If you test negative for SM and have no CM, but have mast cell symptoms and elevated mast cell markers, you have MCAS. 
If you have UP and then later develop SM, you have SM with skin involvement, or SM with UP. 
If you have UP or TMEP and have lots of mediator related systemic symptoms, you do NOT have UP and MCAS.  You have UP.  UP and TMEP (forms of CM) can cause systemic symptoms.  But you cannot have MCAS because you can only have MCAS if you do not meet the criteria for another mast cell disease.
Let’s review.
If you have UP: you have UP, you have CM, you have MCAD.
If you have TMEP: you have TMEP, you have CM, you have MCAD.
If you have SM: you have SM, you have MCAD.
If you have SM with UP: you have SM with skin involvement, you have UP, you have MCAD.
If you have SM with TMEP: you have SM with skin involvement, you have TMEP, you have MCAD.
If you have SM-AHNMD: you have SM-AHNMD, you have MCAD.

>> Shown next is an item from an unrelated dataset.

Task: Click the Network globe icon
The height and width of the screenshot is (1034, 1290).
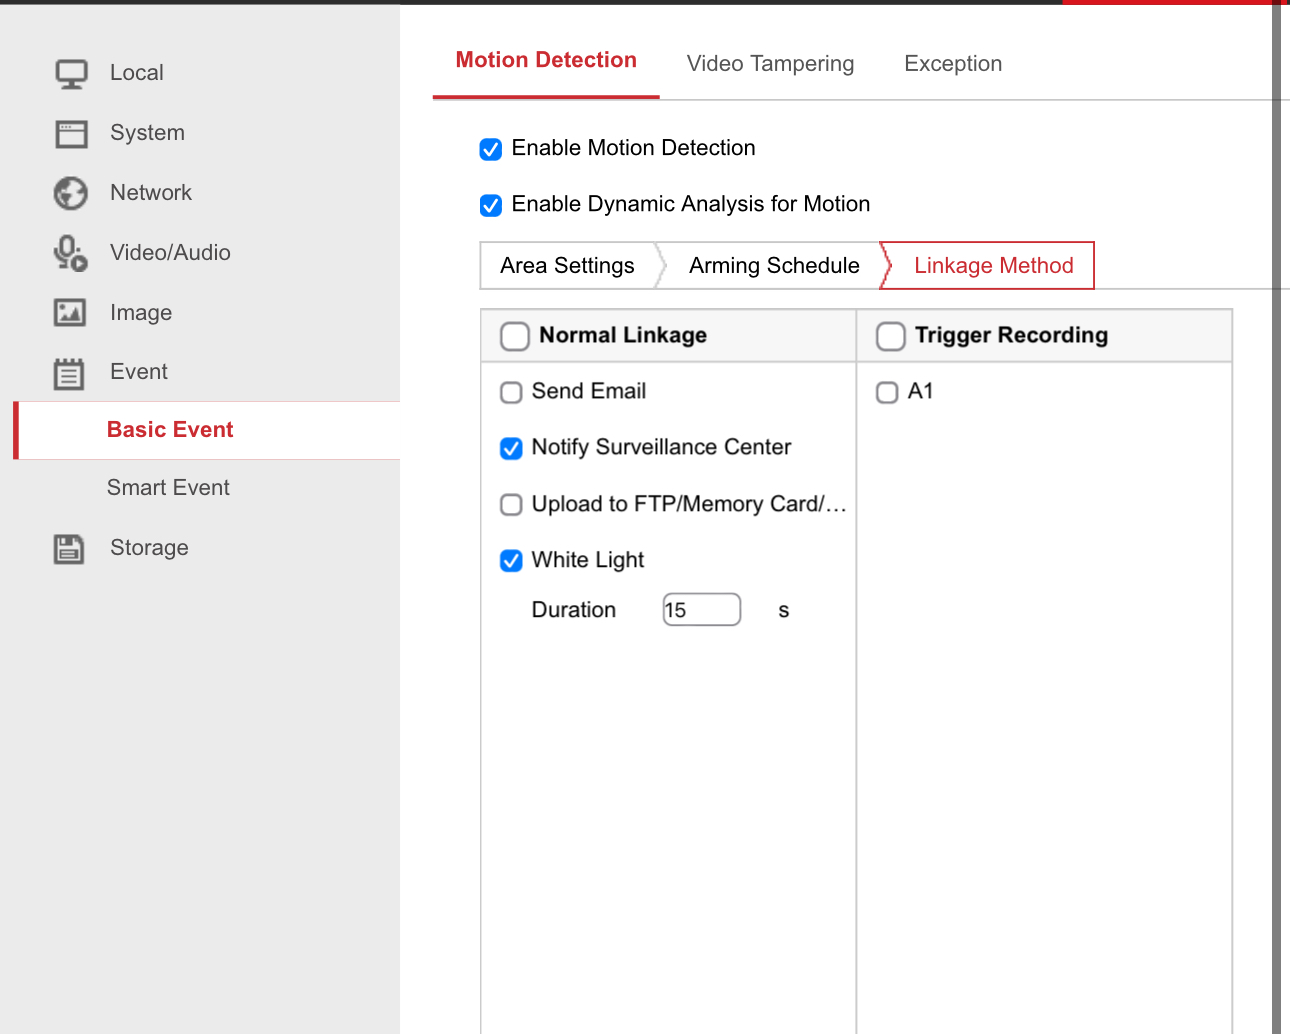Action: [71, 193]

If you have ASM: you have ASM, you have MCAD.
If you have MCL: you have MCL, you have MCAD.

If you have MCAS: you have MCAD.

Reference:
Molderings GJ, Brettner S, Homann J, Afrin LB. Mast cell activation disease: a concise practical guide for diagnostic workup and therapeutic options. J. Hematol. Oncol.2011; 4:10-17.